My impulse would be to think that the hardware is responsible for most of it, which makes the article somewhat less interesting.
That occurred to me as well. A more rigorous analysis would have performance numbers with only different combinations of optimizations turned on, including the new hardware. If you have a single experiment but change multiple variables, you have no way of knowing which variable or combination of variables is what makes the difference.
The point of the post wasn't to provide a rigorous performance analysis, it was to highlight the overall improvement. We prefer to attack the problem of performance from as many avenues as possible so that we can get the most
That said, the vast majority of the improvement was from the application changes, and not the hardware upgrades. Between server-side caching via memcached and conditional GET using if-modified-since headers and ETags, we were able to see dramatic improvements. We've also spent a lot of time analyzing the behavior of the Ruby garbage collector in our applications and making changes where appropriate to improve performance.

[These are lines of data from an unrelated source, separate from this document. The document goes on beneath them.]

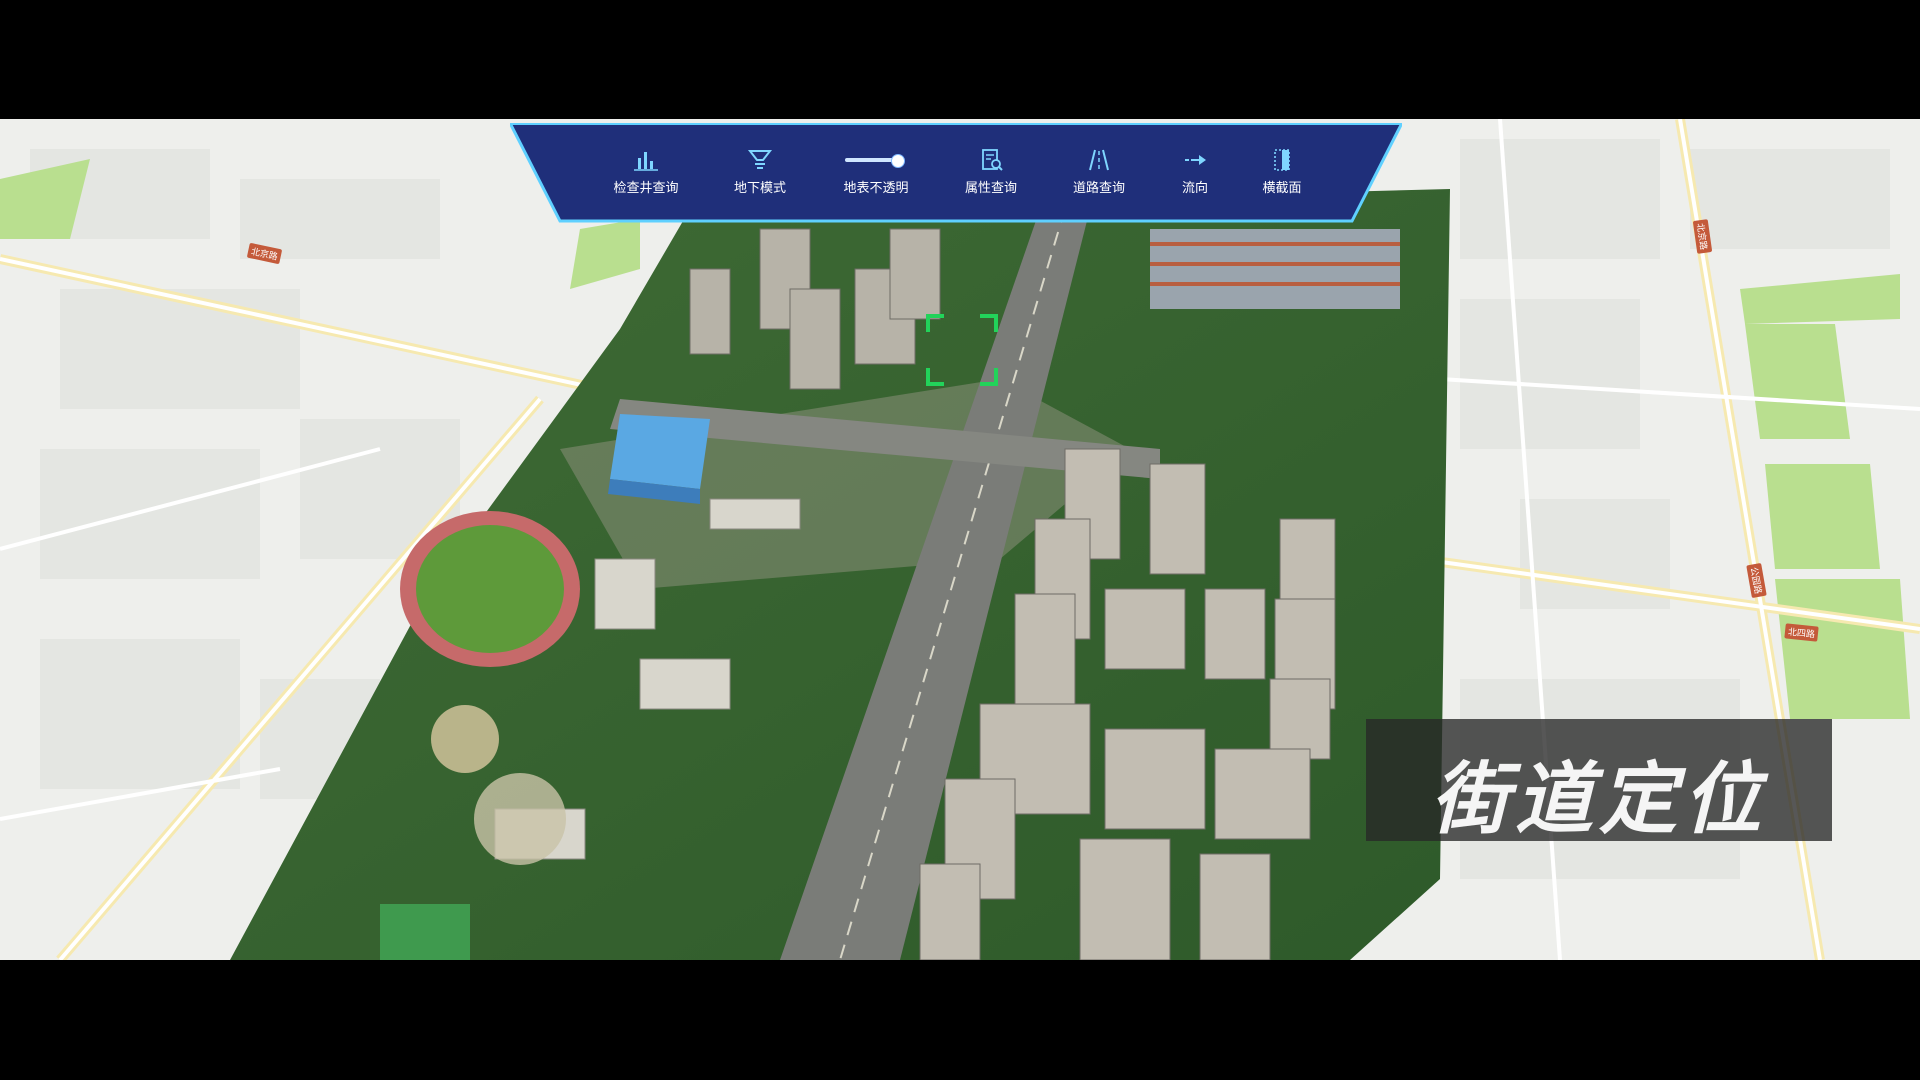 The width and height of the screenshot is (1920, 1080). I want to click on tool-label: 道路查询, so click(1098, 188).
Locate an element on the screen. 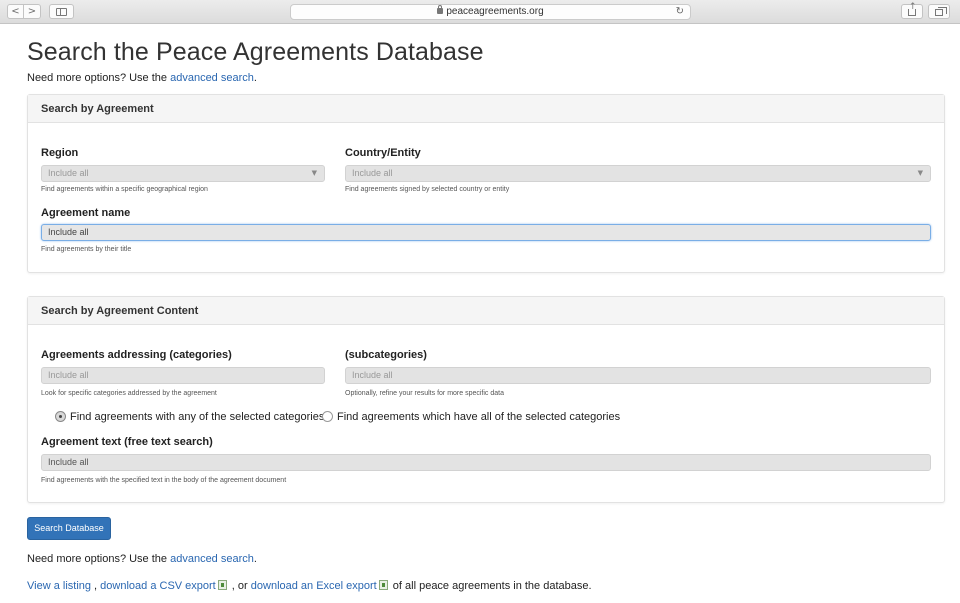  agreement-name-label: Agreement name is located at coordinates (86, 213).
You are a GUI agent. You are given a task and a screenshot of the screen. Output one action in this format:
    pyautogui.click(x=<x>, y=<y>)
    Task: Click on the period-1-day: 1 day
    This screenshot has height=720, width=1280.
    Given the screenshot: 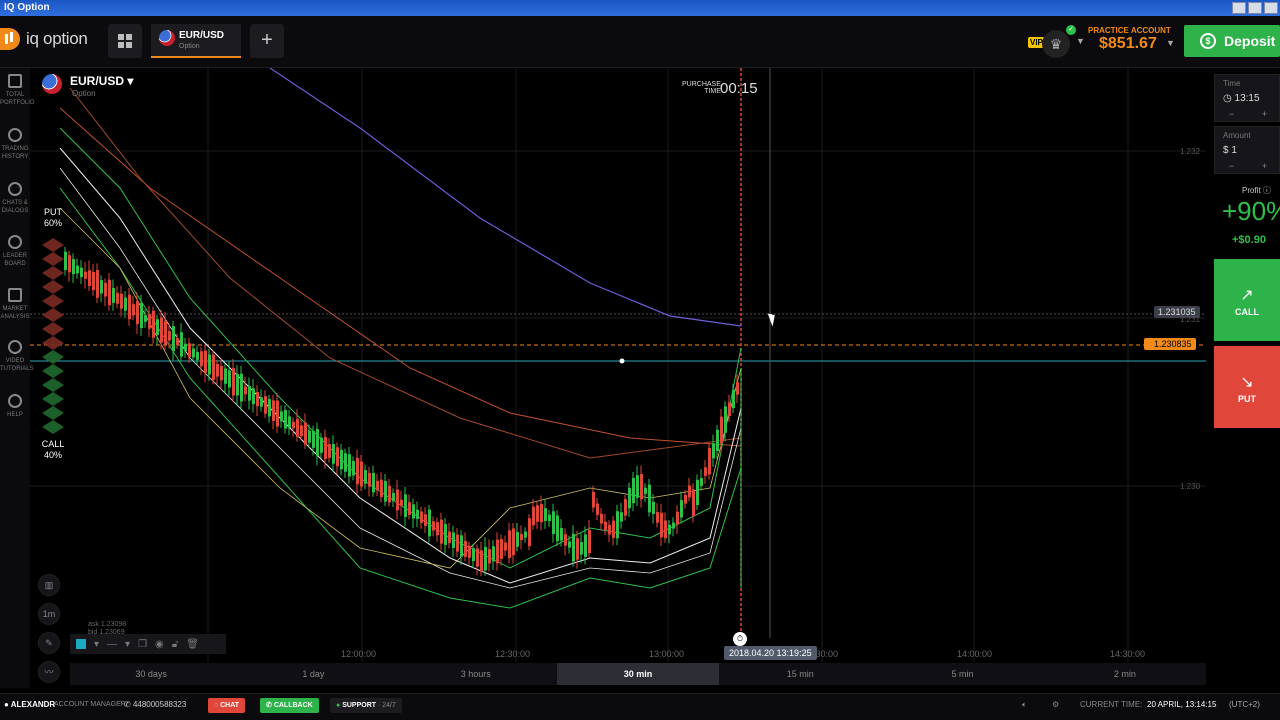 What is the action you would take?
    pyautogui.click(x=313, y=674)
    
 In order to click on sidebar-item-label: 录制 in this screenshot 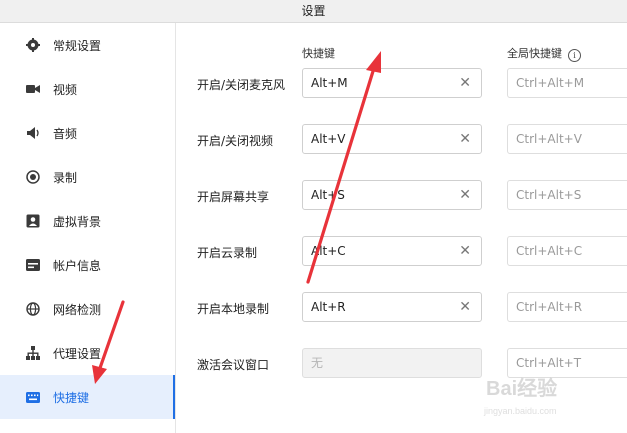, I will do `click(66, 178)`.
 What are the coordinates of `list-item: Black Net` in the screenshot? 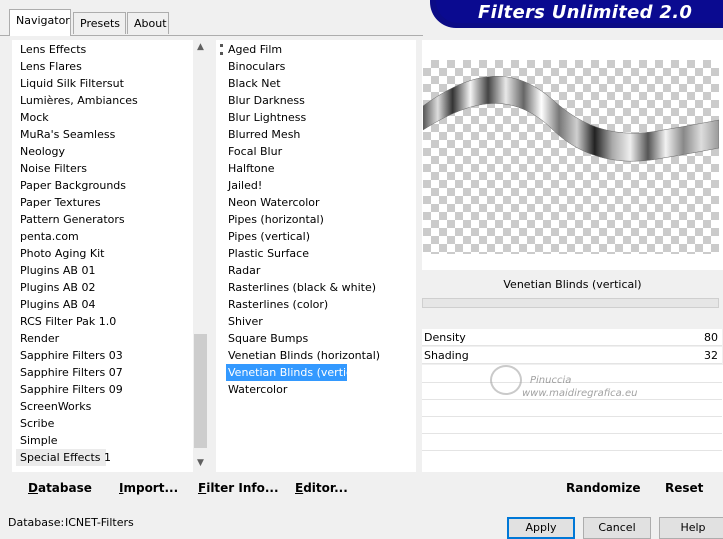 It's located at (248, 84).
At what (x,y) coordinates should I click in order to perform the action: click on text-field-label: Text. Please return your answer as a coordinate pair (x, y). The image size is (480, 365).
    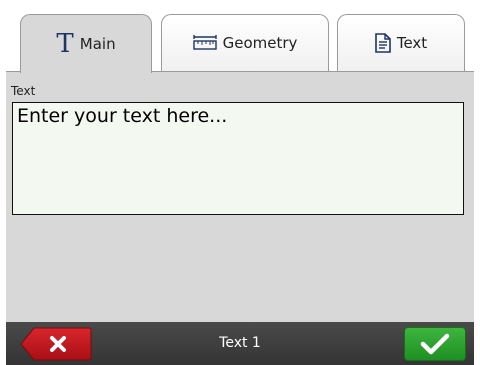
    Looking at the image, I should click on (24, 91).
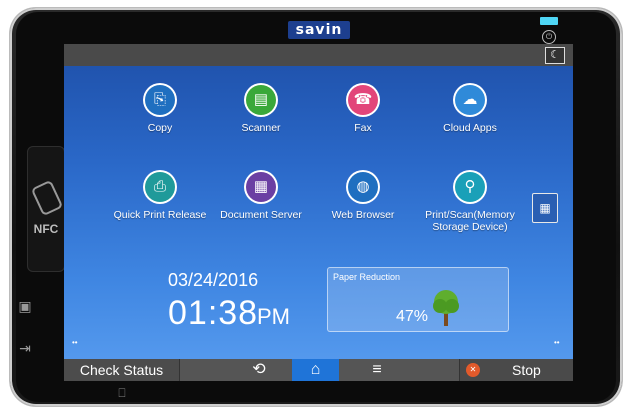  What do you see at coordinates (214, 280) in the screenshot?
I see `date-display: 03/24/2016` at bounding box center [214, 280].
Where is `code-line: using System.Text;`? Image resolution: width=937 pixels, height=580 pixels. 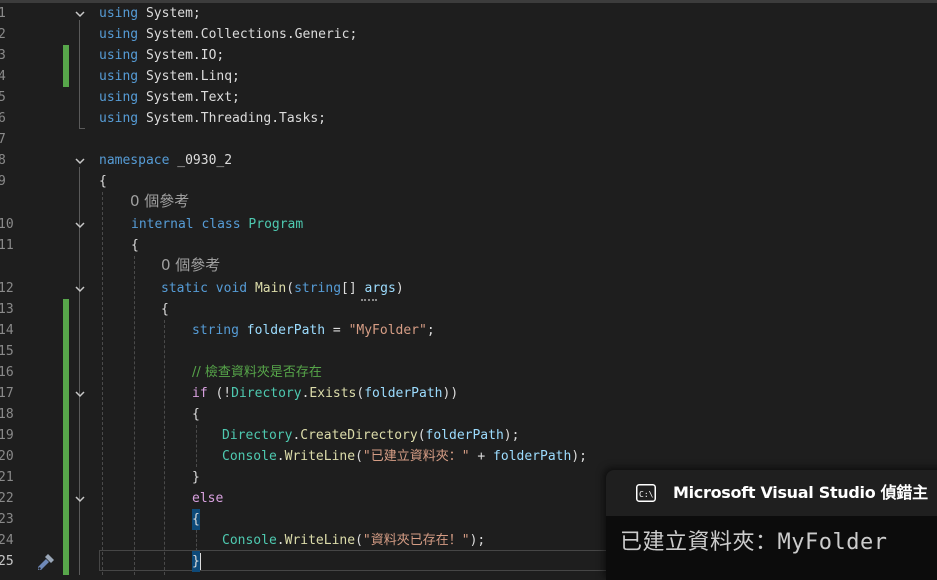
code-line: using System.Text; is located at coordinates (170, 98).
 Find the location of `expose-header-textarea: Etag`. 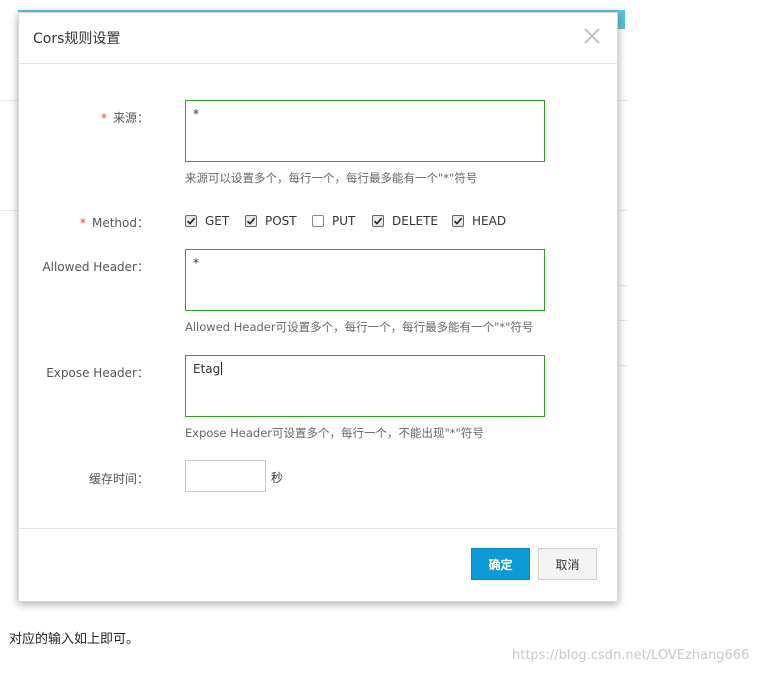

expose-header-textarea: Etag is located at coordinates (365, 386).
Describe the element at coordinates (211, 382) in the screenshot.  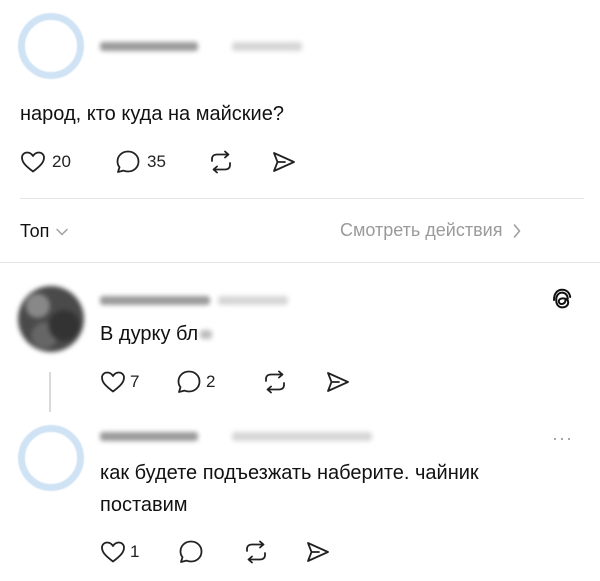
I see `reply-1-reply-count: 2` at that location.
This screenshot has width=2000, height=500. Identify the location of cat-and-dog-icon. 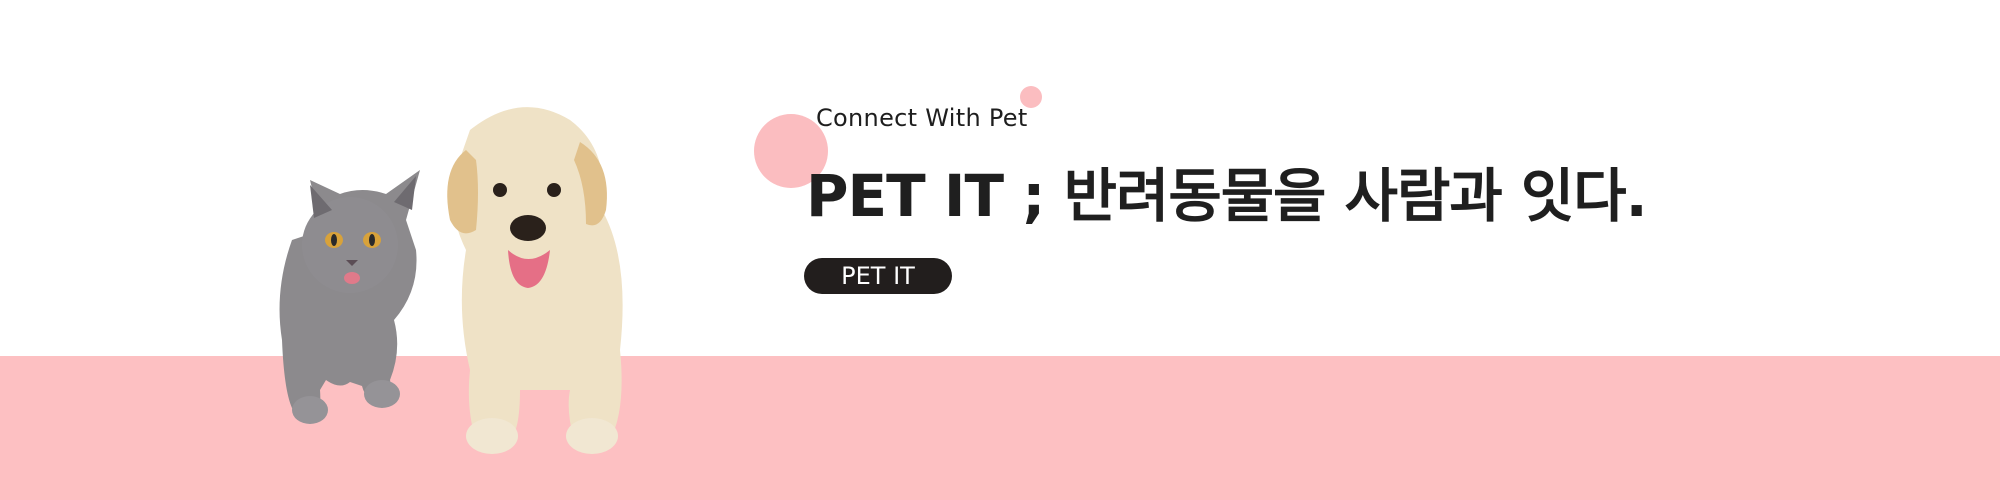
(451, 280).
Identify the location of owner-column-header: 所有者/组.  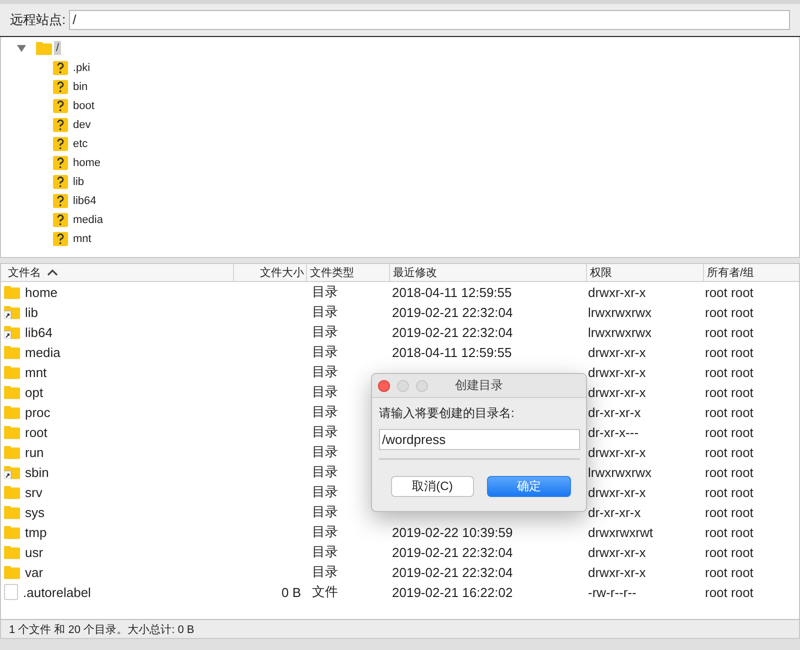
(751, 272).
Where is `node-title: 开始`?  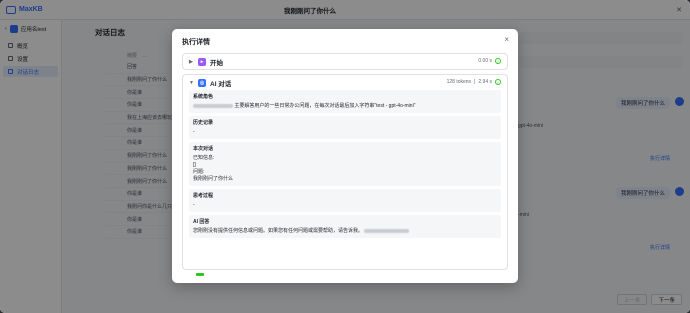
node-title: 开始 is located at coordinates (216, 63).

Did the database server upgrades make a difference? Of course they did, but it was an incremental improvement -- think along the lines of 10%. The point was to give us a longer scalability runway before we have to do things like sharding the database, not to provide an instant performance increase.
This comment is actually better than the original posting. I could get all friend-feed, Dave Winer-ish and start talking about "conversations." :-)
In general, in my opinion, profiling languages in web applications is a minor win because generally they're just glue. The real payoffs are on the client side (which you've just brought up) and the database side (which I wanted to make more prominent).
An overview is nice, but it doesn't tell the reader which techniques made the most difference. Naively applying performance optimizations without measuring their individual impact is not a good idea. It sounds like you did not do that, but the reader has no way of knowing that.
Is anyone here using New Relic RPM? The demo looks slick. We're currently doing things a little more adhoc for Kongregate. Just using pl_analyze - http://rails-analyzer.rubyforge.org/pl_analyze/
My impulse would be to think that the hardware is responsible for most of it, which makes the article somewhat less interesting.